_Gegeven tekst:_
#####
We zitten. Met een stuk of vijftien medestanders. De hopman in zijn eentje ongeveer een meter van de ene muur, een groep cursisten aan de linker- en rechterzijkant. Tegenover de leider nog een tweetal, zodat je kunt spreken van een soort kring. Achter de voorganger, Michael genaamd, hangt een schildering van een cirkel. Als je op een bepaalde manier je hoofd er naartoe keert, lijkt het of er boven Michael een aureool hangt. Aan een van de zijmuren hangt een andere tekening. Van een persoon. Met daarnaast een uitgebreide tekst in onbekend schrift. Verder is er hier weinig dat afleidt. De kussens zitten prettig. Ook jij zit lekker. In kleermakerszit, stevig. De cursusleider wacht totdat hijzelf zover is en heet ons welkom. We zullen gelijk beginnen met de meditatie. Vouw je handen in de mudra voor je navel. Voor dit gebaar leg je de handen met de palmen omhoog in elkaar. Vervolgen laat je de duimtoppen elkaar raken. Recht je rug, trek je kin iets in en zet je ogen vast op een punt ongeveer 1,5 meter op de grond van je vandaan. Je gaat nu vijftien minuten stilzitten. Niet praten, niet lezen, niet met je smartphone spelen. Alleen tellen. Bij elke uitademing een tel, tot tien. Zodra je gedachten afdwalen, keer je terug naar het tellen, naar één. Hoe simpel is de theorie.
#####
_Gegevensfragment:_
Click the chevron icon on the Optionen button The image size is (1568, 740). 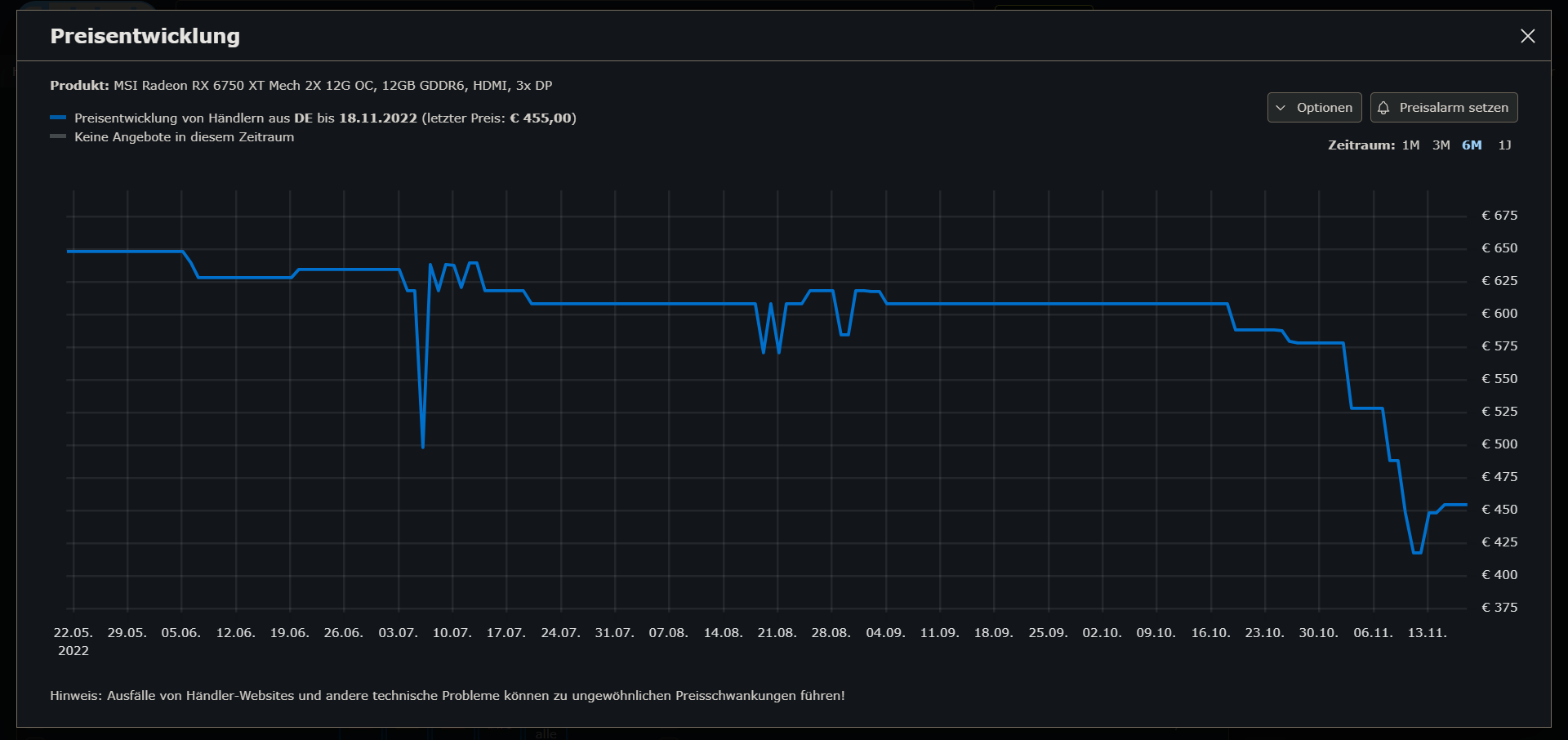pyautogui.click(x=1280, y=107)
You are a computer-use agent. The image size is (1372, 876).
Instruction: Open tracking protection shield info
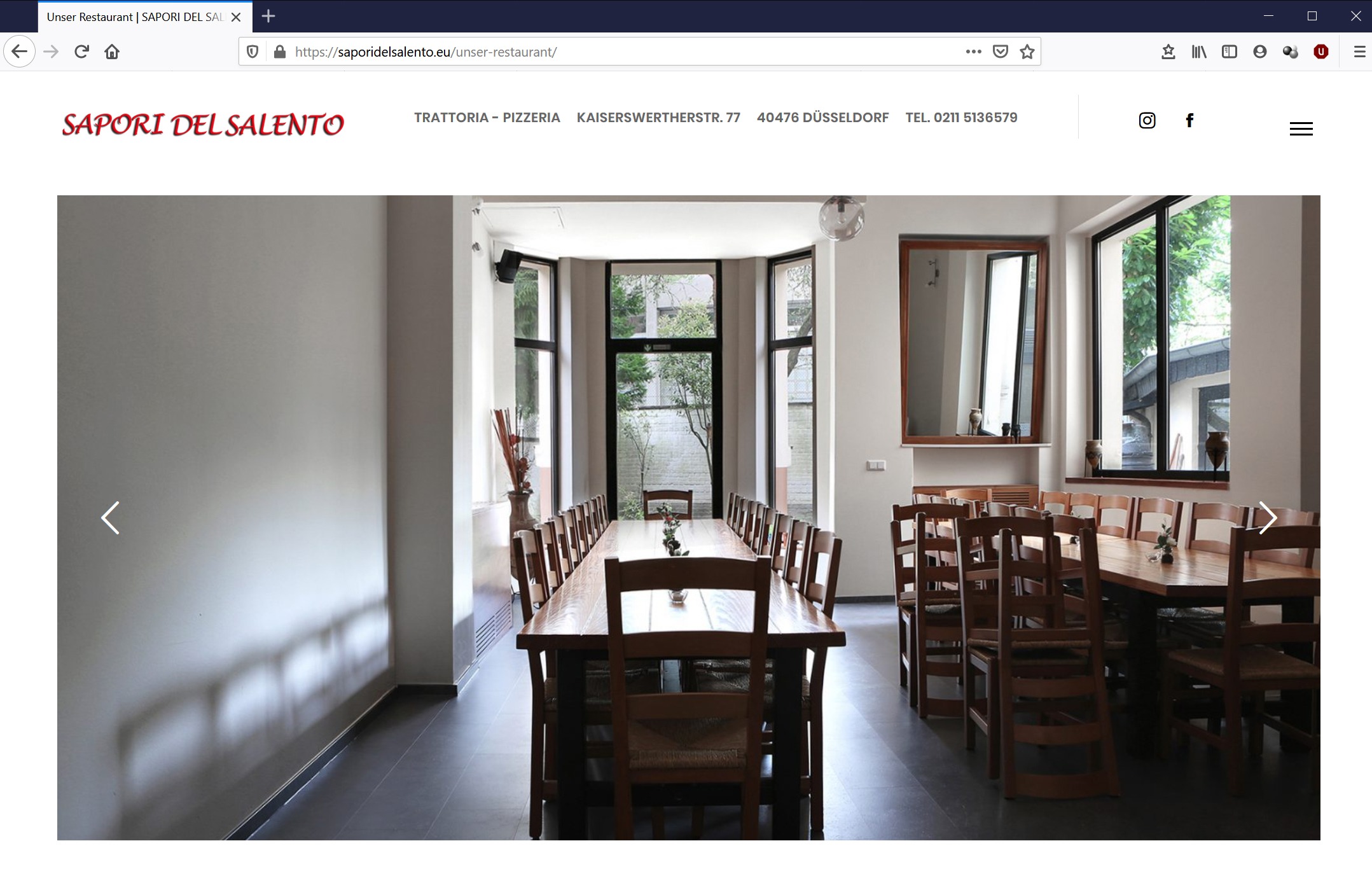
#####
_Opdracht:_ Kopieer de tekst over de meditatiecursus hierboven volledig en woord voor woord.

_Uitgewerkte opdracht:_
We zitten. Met een stuk of vijftien medestanders. De hopman in zijn eentje ongeveer een meter van de ene muur, een groep cursisten aan de linker- en rechterzijkant. Tegenover de leider nog een tweetal, zodat je kunt spreken van een soort kring. Achter de voorganger, Michael genaamd, hangt een schildering van een cirkel. Als je op een bepaalde manier je hoofd er naartoe keert, lijkt het of er boven Michael een aureool hangt. Aan een van de zijmuren hangt een andere tekening. Van een persoon. Met daarnaast een uitgebreide tekst in onbekend schrift. Verder is er hier weinig dat afleidt. De kussens zitten prettig. Ook jij zit lekker. In kleermakerszit, stevig. De cursusleider wacht totdat hijzelf zover is en heet ons welkom. We zullen gelijk beginnen met de meditatie. Vouw je handen in de mudra voor je navel. Voor dit gebaar leg je de handen met de palmen omhoog in elkaar. Vervolgen laat je de duimtoppen elkaar raken. Recht je rug, trek je kin iets in en zet je ogen vast op een punt ongeveer 1,5 meter op de grond van je vandaan. Je gaat nu vijftien minuten stilzitten. Niet praten, niet lezen, niet met je smartphone spelen. Alleen tellen. Bij elke uitademing een tel, tot tien. Zodra je gedachten afdwalen, keer je terug naar het tellen, naar één. Hoe simpel is de theorie.